En Aoiz (N), todos los encuestados las recuerdan con desagrado especialmente porque los comensales, incluidos los sacerdotes, terminaban jugando a las cartas y «se perdía el respeto del luto».

En Amorebieta-Etxano (B) se guarda memoria de los desmanes que se producían por causa del alcohol; en Zeberio (B) señalan que los comensales estaban más pendientes de las viandas que de la memoria del difunto y que si bien el banquete servía para estrechar los lazos de la familia, era frecuentemente ocasión de discusiones y enfados por causa de la herencia.

En Abadiano (B) y en Artziniega (A) se apunta a los desmanes y los casos de embriaguez como la causa de la supresión de estas comidas.

El contraste entre el carácter funerario del ágape y el alborozo de los comensales aparece irónicamente recogido en las encuestas del País Vasco continental; varias de ellas dan testimonio de que el chantre o el primer vecino se veían obligados a interrumpir las acaloradas conversaciones de los presentes procediendo al rezo de las oraciones con las que se daba fin a la comida.

En algunas encuestas sobre todo del País Vasco continental aflora la convicción de que esta comida suponía un dispendio para la familia que debía soportar además los gastos del entierro y del funeral.

En las localidades alavesas de San Román de San Millán, Apodaca y Ribera Alta, los informantes dan cuenta de que en épocas pasadas la celebración de estos banquetes de entierro suponía una pesada carga para la mayoría de las familias, a cuyos gastos tenían que agregar los ocasionados por las exequias fúnebres.

Estas apreciaciones vienen a confirmar lo que ya, a primeros de siglo, escribía sobre este particular Vicario de la Peña:

«Tal comida, en momentos de tristeza y de desgracia para la familia, parece que es gravosa y desentona, por ello han existido disposiciones eclesiásticas y civiles para acabar con esa costumbre, que, dados los excesos en gastos de comida y bebida, era ruinosa para las familias pobres y producían un contrasentido entre la tristeza y el llanto de la pobre viuda y los hijos huérfanos, con la alegría y la algazara de los asistentes, que se exceden algo en la bebida»[1].
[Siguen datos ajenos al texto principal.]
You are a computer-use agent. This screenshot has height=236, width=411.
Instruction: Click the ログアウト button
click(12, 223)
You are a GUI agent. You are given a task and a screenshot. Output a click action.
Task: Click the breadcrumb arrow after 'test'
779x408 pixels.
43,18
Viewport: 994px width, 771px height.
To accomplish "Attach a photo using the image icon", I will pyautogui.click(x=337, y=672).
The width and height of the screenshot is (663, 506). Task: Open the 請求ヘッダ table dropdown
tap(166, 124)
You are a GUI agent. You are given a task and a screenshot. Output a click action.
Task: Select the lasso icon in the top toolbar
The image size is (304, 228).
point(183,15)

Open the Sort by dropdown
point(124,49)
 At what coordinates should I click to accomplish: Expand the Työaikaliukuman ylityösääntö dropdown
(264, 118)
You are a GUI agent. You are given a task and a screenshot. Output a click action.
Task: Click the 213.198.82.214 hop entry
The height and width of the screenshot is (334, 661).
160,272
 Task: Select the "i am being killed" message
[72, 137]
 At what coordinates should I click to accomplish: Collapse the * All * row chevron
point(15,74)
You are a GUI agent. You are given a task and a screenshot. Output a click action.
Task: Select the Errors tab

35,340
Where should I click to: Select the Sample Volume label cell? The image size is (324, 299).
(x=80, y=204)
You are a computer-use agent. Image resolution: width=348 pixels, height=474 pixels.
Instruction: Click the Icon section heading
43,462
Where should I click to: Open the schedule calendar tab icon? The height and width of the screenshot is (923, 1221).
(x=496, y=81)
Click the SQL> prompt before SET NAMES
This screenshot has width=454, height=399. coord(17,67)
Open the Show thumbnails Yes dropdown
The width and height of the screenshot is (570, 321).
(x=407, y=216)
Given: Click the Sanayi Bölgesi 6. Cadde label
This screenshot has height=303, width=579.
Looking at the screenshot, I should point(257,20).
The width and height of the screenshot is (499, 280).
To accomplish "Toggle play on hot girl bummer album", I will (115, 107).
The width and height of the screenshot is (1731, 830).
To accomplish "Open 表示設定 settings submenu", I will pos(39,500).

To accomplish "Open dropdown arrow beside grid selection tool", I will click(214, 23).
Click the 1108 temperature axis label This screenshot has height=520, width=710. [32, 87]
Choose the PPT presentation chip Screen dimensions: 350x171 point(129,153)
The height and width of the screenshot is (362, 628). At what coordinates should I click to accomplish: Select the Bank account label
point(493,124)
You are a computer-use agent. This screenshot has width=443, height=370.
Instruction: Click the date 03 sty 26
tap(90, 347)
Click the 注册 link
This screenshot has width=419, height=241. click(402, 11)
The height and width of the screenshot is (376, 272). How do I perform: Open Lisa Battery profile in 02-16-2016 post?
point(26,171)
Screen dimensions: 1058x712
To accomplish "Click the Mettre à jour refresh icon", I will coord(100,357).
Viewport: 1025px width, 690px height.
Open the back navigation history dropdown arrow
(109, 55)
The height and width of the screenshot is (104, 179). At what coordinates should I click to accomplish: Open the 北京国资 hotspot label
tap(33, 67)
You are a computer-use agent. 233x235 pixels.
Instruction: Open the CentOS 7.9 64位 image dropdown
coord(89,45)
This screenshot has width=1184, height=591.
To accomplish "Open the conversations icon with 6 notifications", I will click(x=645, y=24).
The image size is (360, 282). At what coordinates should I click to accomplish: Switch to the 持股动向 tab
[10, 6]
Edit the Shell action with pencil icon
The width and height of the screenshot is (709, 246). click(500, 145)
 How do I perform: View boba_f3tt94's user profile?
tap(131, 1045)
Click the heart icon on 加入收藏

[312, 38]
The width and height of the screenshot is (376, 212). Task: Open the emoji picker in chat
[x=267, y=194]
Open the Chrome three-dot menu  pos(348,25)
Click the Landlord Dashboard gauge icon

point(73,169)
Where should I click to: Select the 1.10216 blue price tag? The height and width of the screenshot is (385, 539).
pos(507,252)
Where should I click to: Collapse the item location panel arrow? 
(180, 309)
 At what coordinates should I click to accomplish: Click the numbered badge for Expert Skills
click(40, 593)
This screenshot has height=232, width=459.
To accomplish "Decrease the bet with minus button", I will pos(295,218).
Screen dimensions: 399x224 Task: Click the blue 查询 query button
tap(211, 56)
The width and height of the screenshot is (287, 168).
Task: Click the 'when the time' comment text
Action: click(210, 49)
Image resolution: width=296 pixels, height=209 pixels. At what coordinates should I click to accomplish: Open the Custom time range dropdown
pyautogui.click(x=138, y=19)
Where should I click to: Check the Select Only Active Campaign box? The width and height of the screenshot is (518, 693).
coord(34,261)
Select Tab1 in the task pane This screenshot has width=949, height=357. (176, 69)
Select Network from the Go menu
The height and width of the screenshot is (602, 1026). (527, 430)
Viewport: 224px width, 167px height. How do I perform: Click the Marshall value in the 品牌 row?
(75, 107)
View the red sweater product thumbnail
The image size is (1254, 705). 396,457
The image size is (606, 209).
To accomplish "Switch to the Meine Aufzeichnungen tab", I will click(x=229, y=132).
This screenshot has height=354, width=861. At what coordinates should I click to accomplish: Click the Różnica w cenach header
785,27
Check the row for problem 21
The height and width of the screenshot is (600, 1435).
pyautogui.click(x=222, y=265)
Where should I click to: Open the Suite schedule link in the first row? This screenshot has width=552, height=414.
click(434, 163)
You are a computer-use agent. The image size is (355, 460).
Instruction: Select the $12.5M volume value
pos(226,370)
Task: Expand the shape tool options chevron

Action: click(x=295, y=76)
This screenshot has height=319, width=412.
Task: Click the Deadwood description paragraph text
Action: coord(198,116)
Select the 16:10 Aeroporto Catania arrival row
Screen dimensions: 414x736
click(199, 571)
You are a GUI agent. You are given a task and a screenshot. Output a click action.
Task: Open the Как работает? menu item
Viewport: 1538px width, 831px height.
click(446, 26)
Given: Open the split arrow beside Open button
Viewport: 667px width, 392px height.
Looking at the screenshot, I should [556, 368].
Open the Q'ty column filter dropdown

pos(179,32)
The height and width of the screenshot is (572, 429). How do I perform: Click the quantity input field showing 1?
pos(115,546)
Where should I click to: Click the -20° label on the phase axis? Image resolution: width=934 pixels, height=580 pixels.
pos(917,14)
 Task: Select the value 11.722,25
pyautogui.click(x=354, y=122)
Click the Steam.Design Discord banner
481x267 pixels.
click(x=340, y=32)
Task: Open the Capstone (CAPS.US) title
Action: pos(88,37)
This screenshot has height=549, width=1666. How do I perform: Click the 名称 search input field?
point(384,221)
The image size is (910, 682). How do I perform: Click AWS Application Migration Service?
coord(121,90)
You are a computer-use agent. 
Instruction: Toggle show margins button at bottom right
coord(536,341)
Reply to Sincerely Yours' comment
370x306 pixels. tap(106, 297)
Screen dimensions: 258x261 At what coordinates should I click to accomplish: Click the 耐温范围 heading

Las comidas ligadas a las exequias perduraron de forma general hasta la década de los años sesenta, época en la que los entierros y funerales tenían lugar por la mañana. En las poblaciones rurales perdura aún la costumbre de ofrecer algunos agasajos de alimentos y bebidas a familiares y allegados que se desplazan de otras localidades, si bien estos obsequios no tienen la significación de antaño.


 
  1. Nicolás VICARIO DE LA PEÑA. El Noble y Leal Valle de Carranza. Bilbao, 1975, pp. 324-325.